The data:
◇ ◇ ◇ ◇ ◇ ◇ ◇

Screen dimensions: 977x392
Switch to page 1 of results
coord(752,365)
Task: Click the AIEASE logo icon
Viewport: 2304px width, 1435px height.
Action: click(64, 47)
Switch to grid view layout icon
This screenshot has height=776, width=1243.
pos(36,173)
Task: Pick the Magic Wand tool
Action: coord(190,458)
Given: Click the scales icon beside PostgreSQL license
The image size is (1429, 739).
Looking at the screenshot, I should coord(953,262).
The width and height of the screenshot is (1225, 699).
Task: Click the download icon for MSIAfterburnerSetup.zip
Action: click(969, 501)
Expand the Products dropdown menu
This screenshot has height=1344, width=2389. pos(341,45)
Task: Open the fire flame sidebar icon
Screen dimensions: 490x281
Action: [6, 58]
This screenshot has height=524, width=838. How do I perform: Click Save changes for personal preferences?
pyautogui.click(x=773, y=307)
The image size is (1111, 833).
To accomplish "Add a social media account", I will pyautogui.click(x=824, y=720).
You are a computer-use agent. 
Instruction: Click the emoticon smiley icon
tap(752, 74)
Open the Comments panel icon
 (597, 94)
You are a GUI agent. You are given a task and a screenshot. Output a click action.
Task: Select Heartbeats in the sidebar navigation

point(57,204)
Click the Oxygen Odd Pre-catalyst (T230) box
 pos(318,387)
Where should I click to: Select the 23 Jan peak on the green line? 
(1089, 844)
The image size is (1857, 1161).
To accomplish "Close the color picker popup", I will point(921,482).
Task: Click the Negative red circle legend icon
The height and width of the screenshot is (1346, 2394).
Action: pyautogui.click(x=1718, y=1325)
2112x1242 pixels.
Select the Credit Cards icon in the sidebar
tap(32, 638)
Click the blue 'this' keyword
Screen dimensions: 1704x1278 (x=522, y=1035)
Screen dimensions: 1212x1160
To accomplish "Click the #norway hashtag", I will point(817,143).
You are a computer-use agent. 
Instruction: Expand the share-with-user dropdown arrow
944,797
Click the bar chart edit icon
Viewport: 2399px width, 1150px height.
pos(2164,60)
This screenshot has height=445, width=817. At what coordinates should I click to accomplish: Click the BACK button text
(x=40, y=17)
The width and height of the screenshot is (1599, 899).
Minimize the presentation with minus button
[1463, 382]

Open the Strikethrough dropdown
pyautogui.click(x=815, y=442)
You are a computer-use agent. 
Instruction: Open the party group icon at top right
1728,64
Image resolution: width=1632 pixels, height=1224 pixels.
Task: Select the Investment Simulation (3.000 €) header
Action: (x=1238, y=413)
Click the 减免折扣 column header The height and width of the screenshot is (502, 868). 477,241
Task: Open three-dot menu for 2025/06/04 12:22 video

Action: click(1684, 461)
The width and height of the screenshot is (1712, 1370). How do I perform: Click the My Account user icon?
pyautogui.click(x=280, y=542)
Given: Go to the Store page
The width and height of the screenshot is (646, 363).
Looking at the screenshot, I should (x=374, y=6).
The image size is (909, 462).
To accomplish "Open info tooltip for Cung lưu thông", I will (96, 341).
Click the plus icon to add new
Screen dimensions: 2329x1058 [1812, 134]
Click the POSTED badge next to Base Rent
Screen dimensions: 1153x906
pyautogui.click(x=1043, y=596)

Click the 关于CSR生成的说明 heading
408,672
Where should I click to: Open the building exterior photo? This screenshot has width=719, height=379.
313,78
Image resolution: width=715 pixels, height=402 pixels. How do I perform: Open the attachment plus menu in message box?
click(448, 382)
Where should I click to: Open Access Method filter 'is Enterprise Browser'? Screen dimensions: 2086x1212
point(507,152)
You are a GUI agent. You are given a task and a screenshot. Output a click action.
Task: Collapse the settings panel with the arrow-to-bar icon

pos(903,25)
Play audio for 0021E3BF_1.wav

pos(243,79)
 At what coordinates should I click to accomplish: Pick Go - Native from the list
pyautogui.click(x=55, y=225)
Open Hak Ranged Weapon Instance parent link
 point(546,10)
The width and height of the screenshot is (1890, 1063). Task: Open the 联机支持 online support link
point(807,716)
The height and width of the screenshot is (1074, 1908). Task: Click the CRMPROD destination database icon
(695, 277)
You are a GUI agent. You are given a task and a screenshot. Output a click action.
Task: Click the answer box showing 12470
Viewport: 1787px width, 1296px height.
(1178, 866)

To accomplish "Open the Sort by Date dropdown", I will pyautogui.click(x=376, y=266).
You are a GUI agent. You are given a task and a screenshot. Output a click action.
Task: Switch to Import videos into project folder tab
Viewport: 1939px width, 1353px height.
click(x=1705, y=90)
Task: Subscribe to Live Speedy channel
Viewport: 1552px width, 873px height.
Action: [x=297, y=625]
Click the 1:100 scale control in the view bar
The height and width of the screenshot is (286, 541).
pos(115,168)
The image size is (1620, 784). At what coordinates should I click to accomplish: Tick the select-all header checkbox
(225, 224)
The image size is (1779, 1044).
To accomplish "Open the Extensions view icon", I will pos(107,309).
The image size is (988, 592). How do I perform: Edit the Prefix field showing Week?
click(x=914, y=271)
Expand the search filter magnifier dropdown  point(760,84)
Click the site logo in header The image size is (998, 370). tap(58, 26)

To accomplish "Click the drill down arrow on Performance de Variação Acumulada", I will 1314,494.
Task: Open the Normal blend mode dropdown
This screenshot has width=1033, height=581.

◇ ◇ ◇ ◇ ◇ ◇ ◇

What this task involves: Type out the full listing again, exactly as given.

Completed task:
Screen dimensions: 977x392
Switch to page 1 of results
coord(752,365)
Task: Click the AIEASE logo icon
Viewport: 2304px width, 1435px height.
Action: click(64, 47)
Switch to grid view layout icon
This screenshot has height=776, width=1243.
pos(36,173)
Task: Pick the Magic Wand tool
Action: coord(190,458)
Given: Click the scales icon beside PostgreSQL license
The image size is (1429, 739).
Looking at the screenshot, I should coord(953,262).
The width and height of the screenshot is (1225, 699).
Task: Click the download icon for MSIAfterburnerSetup.zip
Action: click(969, 501)
Expand the Products dropdown menu
This screenshot has height=1344, width=2389. pos(341,45)
Task: Open the fire flame sidebar icon
Screen dimensions: 490x281
Action: [6, 58]
This screenshot has height=524, width=838. How do I perform: Click Save changes for personal preferences?
pyautogui.click(x=773, y=307)
The image size is (1111, 833).
To accomplish "Add a social media account", I will pyautogui.click(x=824, y=720).
You are a computer-use agent. 
Instruction: Click the emoticon smiley icon
tap(752, 74)
Open the Comments panel icon
 (597, 94)
You are a GUI agent. You are given a task and a screenshot. Output a click action.
Task: Select Heartbeats in the sidebar navigation

point(57,204)
Click the Oxygen Odd Pre-catalyst (T230) box
 pos(318,387)
Where should I click to: Select the 23 Jan peak on the green line? 
(1089, 844)
The image size is (1857, 1161).
To accomplish "Close the color picker popup", I will point(921,482).
Task: Click the Negative red circle legend icon
The height and width of the screenshot is (1346, 2394).
Action: pyautogui.click(x=1718, y=1325)
2112x1242 pixels.
Select the Credit Cards icon in the sidebar
tap(32, 638)
Click the blue 'this' keyword
Screen dimensions: 1704x1278 (x=522, y=1035)
Screen dimensions: 1212x1160
To accomplish "Click the #norway hashtag", I will point(817,143).
You are a computer-use agent. 
Instruction: Expand the share-with-user dropdown arrow
944,797
Click the bar chart edit icon
Viewport: 2399px width, 1150px height.
pos(2164,60)
This screenshot has height=445, width=817. At what coordinates should I click to accomplish: Click the BACK button text
(x=40, y=17)
The width and height of the screenshot is (1599, 899).
Minimize the presentation with minus button
[1463, 382]

Open the Strikethrough dropdown
pyautogui.click(x=815, y=442)
You are a computer-use agent. 
Instruction: Open the party group icon at top right
1728,64
Image resolution: width=1632 pixels, height=1224 pixels.
Task: Select the Investment Simulation (3.000 €) header
Action: (x=1238, y=413)
Click the 减免折扣 column header The height and width of the screenshot is (502, 868). 477,241
Task: Open three-dot menu for 2025/06/04 12:22 video

Action: click(1684, 461)
The width and height of the screenshot is (1712, 1370). How do I perform: Click the My Account user icon?
pyautogui.click(x=280, y=542)
Given: Go to the Store page
The width and height of the screenshot is (646, 363).
Looking at the screenshot, I should (x=374, y=6).
The image size is (909, 462).
To accomplish "Open info tooltip for Cung lưu thông", I will (96, 341).
Click the plus icon to add new
Screen dimensions: 2329x1058 [1812, 134]
Click the POSTED badge next to Base Rent
Screen dimensions: 1153x906
pyautogui.click(x=1043, y=596)

Click the 关于CSR生成的说明 heading
408,672
Where should I click to: Open the building exterior photo? This screenshot has width=719, height=379.
313,78
Image resolution: width=715 pixels, height=402 pixels. How do I perform: Open the attachment plus menu in message box?
click(448, 382)
Where should I click to: Open Access Method filter 'is Enterprise Browser'? Screen dimensions: 2086x1212
point(507,152)
You are a GUI agent. You are given a task and a screenshot. Output a click action.
Task: Collapse the settings panel with the arrow-to-bar icon

pos(903,25)
Play audio for 0021E3BF_1.wav

pos(243,79)
 At what coordinates should I click to accomplish: Pick Go - Native from the list
pyautogui.click(x=55, y=225)
Open Hak Ranged Weapon Instance parent link
 point(546,10)
The width and height of the screenshot is (1890, 1063). Task: Open the 联机支持 online support link
point(807,716)
The height and width of the screenshot is (1074, 1908). Task: Click the CRMPROD destination database icon
(695, 277)
You are a GUI agent. You are given a task and a screenshot. Output a click action.
Task: Click the answer box showing 12470
Viewport: 1787px width, 1296px height.
(1178, 866)

To accomplish "Open the Sort by Date dropdown", I will pyautogui.click(x=376, y=266).
You are a GUI agent. You are given a task and a screenshot. Output a click action.
Task: Switch to Import videos into project folder tab
Viewport: 1939px width, 1353px height.
click(x=1705, y=90)
Task: Subscribe to Live Speedy channel
Viewport: 1552px width, 873px height.
Action: [x=297, y=625]
Click the 1:100 scale control in the view bar
The height and width of the screenshot is (286, 541).
pos(115,168)
The image size is (1620, 784). At what coordinates should I click to accomplish: Tick the select-all header checkbox
(225, 224)
The image size is (1779, 1044).
To accomplish "Open the Extensions view icon", I will pos(107,309).
The image size is (988, 592). How do I perform: Edit the Prefix field showing Week?
click(x=914, y=271)
Expand the search filter magnifier dropdown  point(760,84)
Click the site logo in header The image size is (998, 370). tap(58, 26)

To accomplish "Click the drill down arrow on Performance de Variação Acumulada", I will 1314,494.
Task: Open the Normal blend mode dropdown
This screenshot has width=1033, height=581.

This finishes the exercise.